I take it that the great differentiations in human history proceed from these uncharted depths of cause, and that one civilisation splits apart from another through stirrings in the very root of the soul. Meanwhile, men prophesy and the future makes fools of them.
The great administrators of wholly foreign lands are men who have not pretended to understand these differences, or to combat them, still less to suppress them. They are men who have recognised the alien blood and, as it were, entered into it. That is government; that is Empire: to get into the shoes of the governed.

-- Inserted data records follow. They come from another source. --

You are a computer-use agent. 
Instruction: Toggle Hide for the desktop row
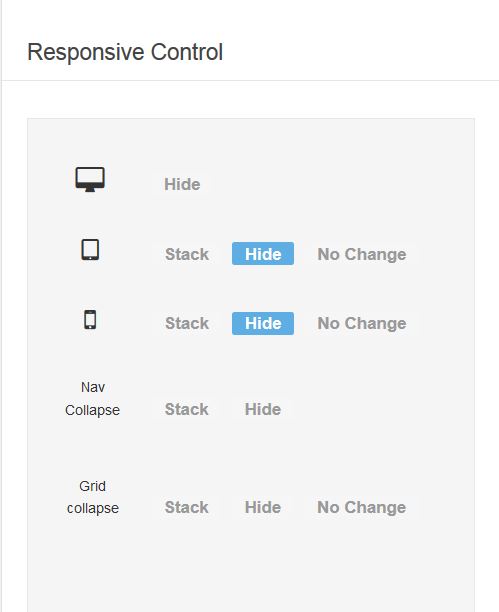182,184
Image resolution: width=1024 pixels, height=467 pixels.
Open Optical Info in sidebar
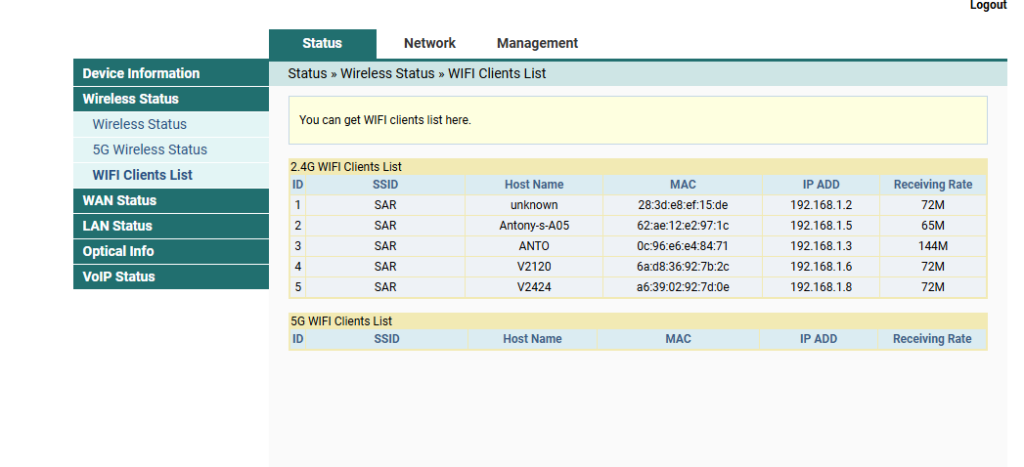tap(119, 251)
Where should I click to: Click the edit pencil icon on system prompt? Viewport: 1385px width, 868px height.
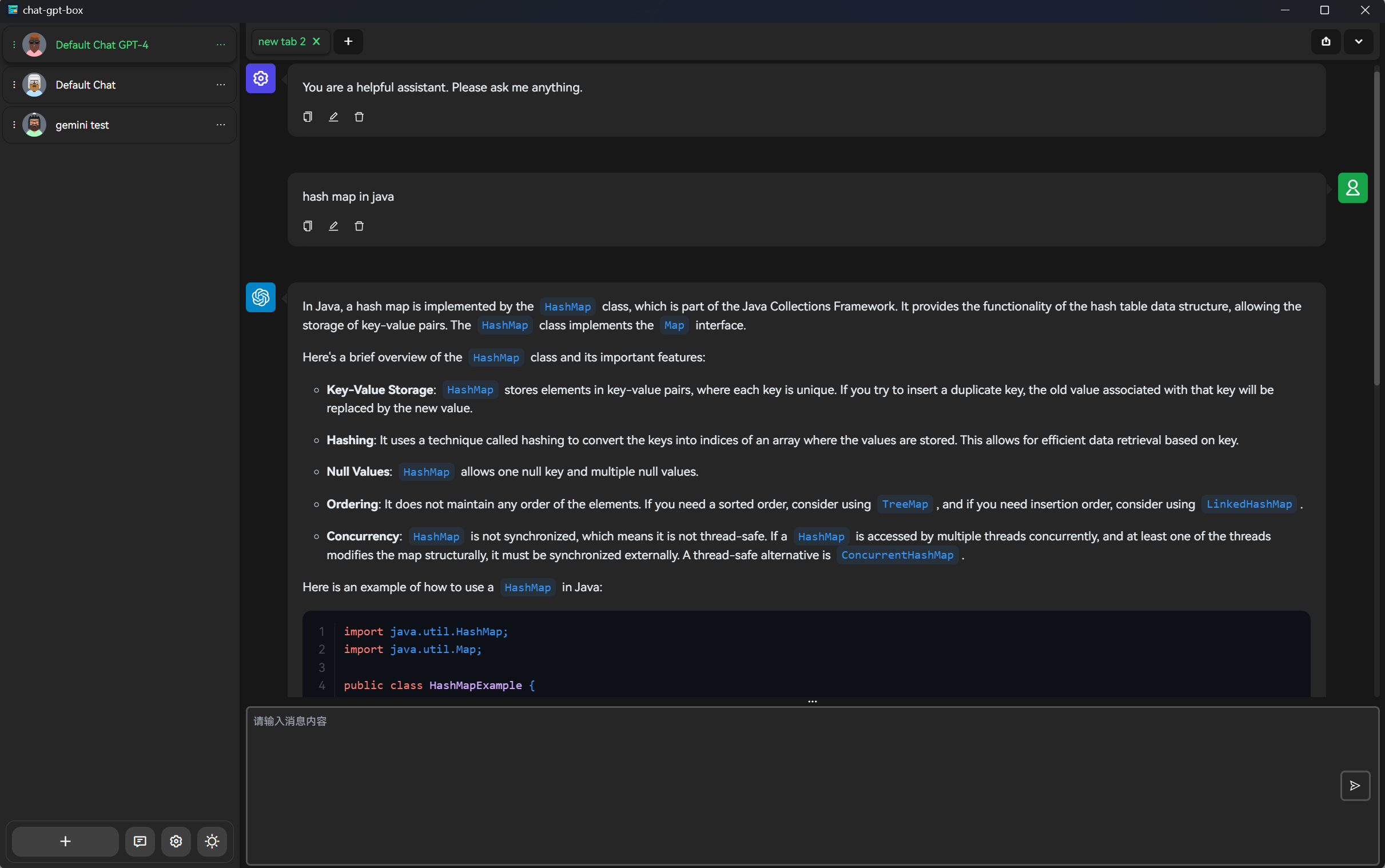pos(333,117)
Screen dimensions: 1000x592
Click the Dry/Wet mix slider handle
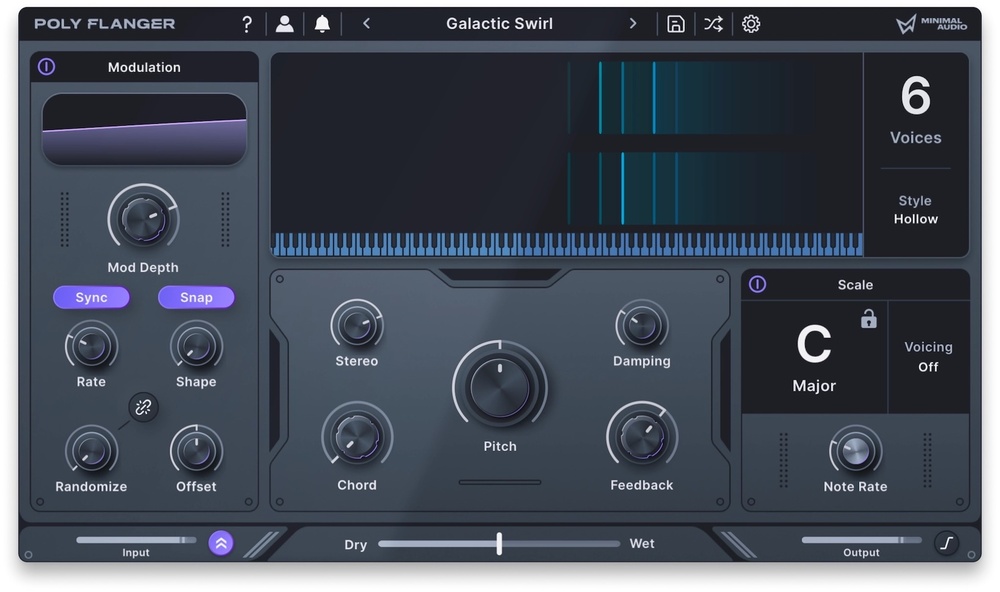click(x=499, y=544)
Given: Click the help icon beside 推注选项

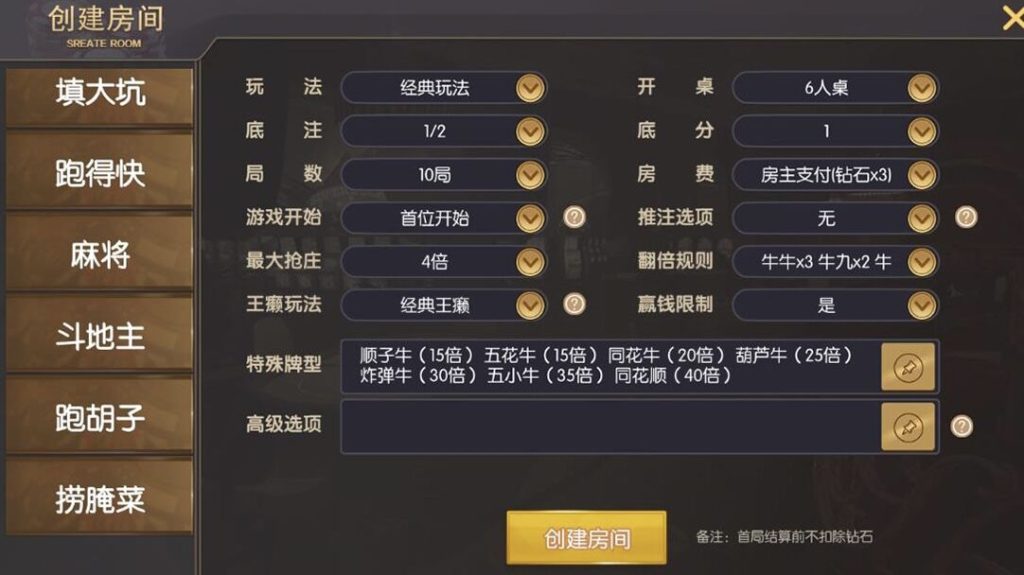Looking at the screenshot, I should (x=965, y=217).
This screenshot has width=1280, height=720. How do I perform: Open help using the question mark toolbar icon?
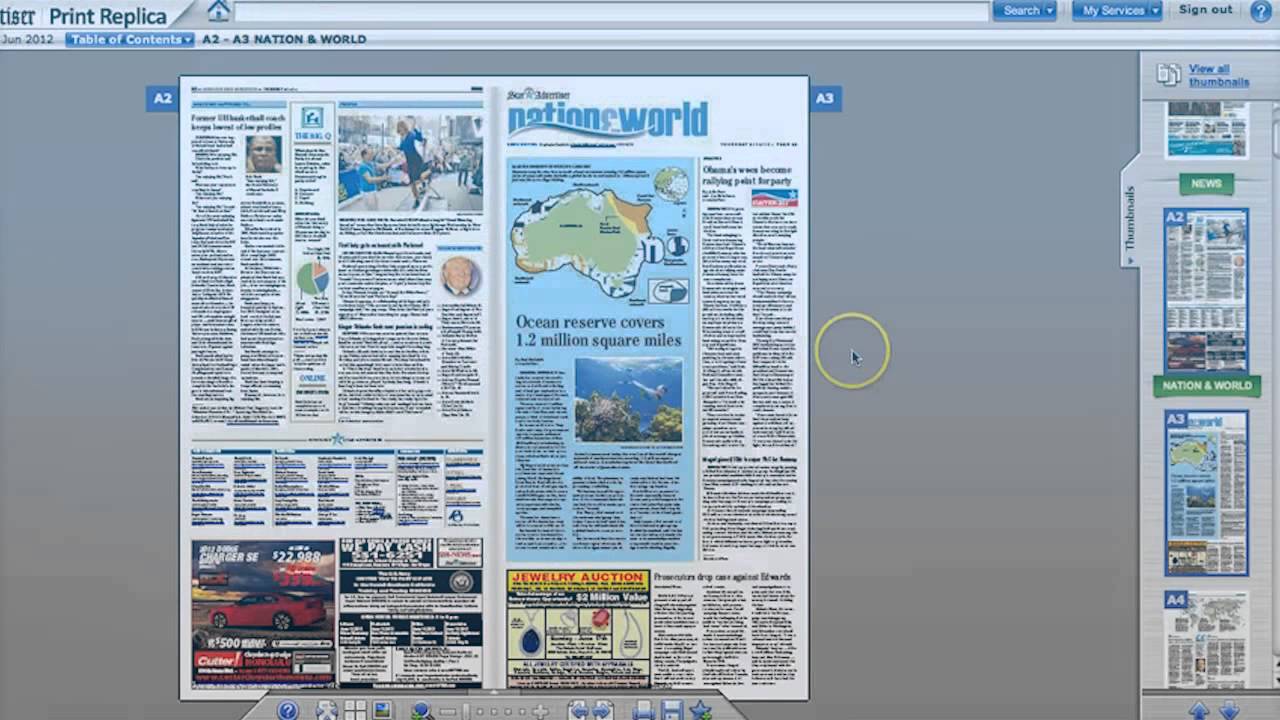point(287,710)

In the strange, successful, perhaps ephemeral, adventure which has put our high European culture in command over the lives of others in the East and in Africa, not a few men have arisen tested by circumstance and conforming to this idea. I have heard with respect the judgment of others upon half a dozen Englishmen, Scotsmen, Irishmen of the sort, though I have not seen their work. Russians have told me of compatriots of their own who have achieved such things beyond the Urals and the Caspian. Of Germans I never heard that any were so much as capable of beginning the great task. That the Spaniards changed half a continent we know. But the only instance that ever came under my own eyes, and that but for a few days, was the instance of Marshal Lyautey. Lyautey’s Morocco is an astonishing affair.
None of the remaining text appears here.